• _Data for review_:
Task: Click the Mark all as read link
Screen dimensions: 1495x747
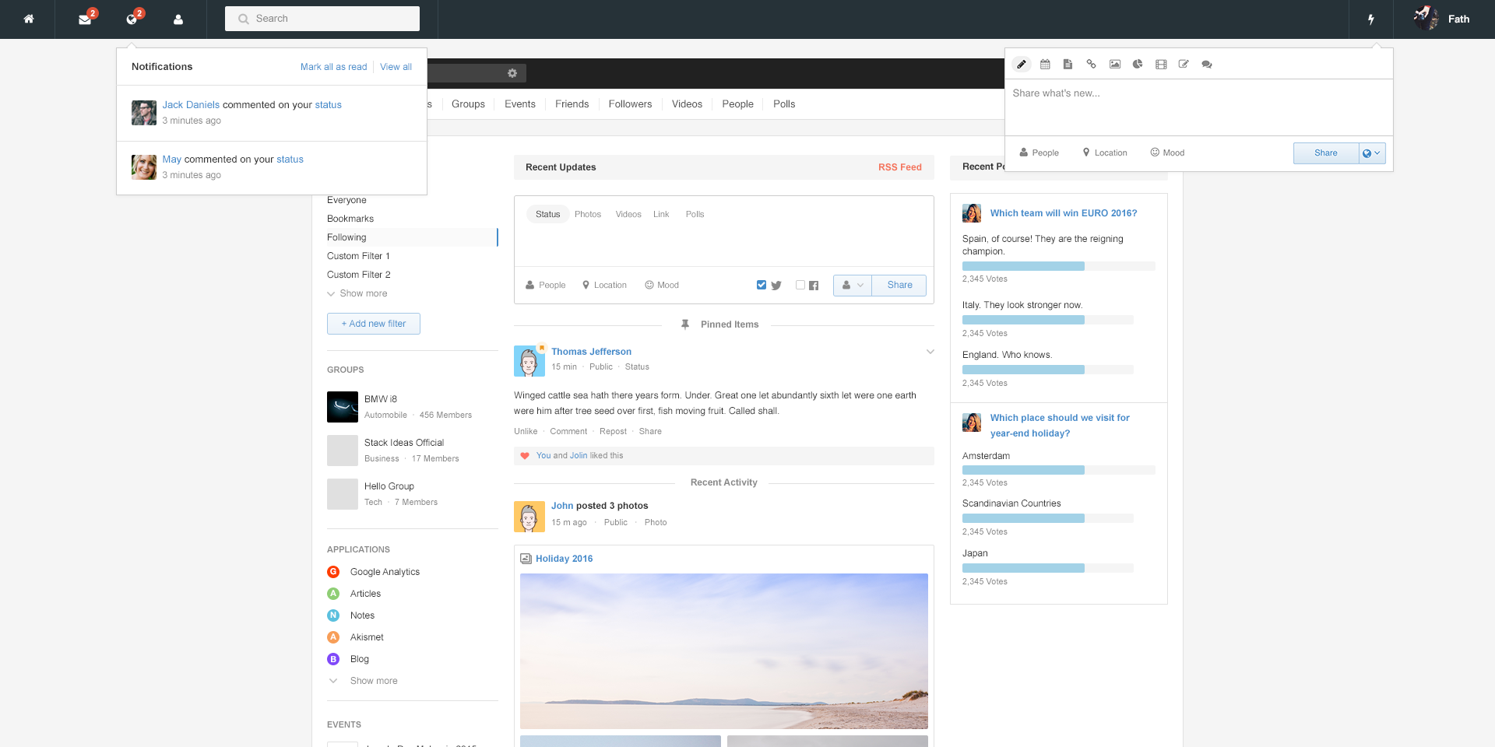Action: [x=333, y=67]
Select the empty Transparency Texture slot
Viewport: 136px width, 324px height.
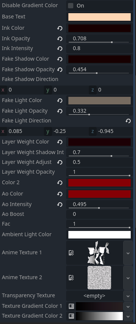(x=94, y=296)
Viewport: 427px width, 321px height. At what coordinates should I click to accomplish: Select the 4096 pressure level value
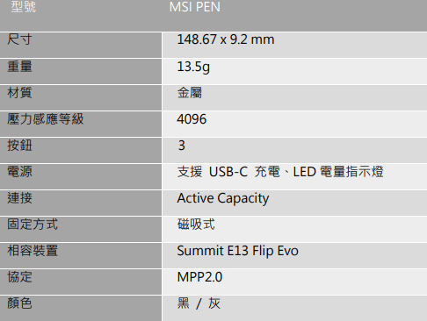[x=192, y=119]
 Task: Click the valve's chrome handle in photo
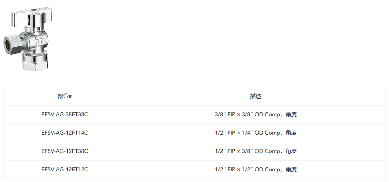pyautogui.click(x=32, y=17)
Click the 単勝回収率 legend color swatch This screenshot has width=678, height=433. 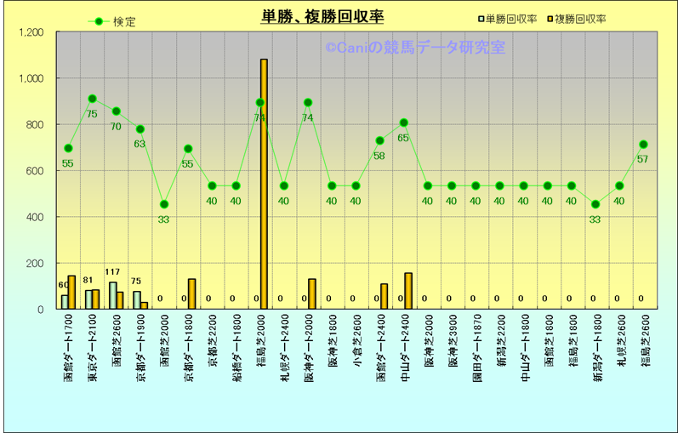pos(481,19)
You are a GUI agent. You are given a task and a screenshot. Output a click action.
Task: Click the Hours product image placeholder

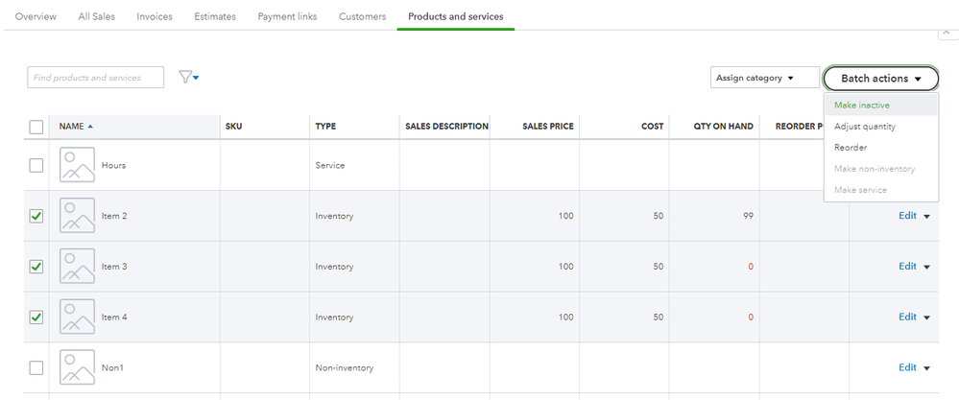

• _Exercise prompt_:
Copy exactly the lines from the line containing "You are a GUI" through the last line of the records, both included, and omit every picture.

• _Your response_:
You are a GUI agent. You are given a task and a screenshot. Output a click action.
Task: Click the Hours product image placeholder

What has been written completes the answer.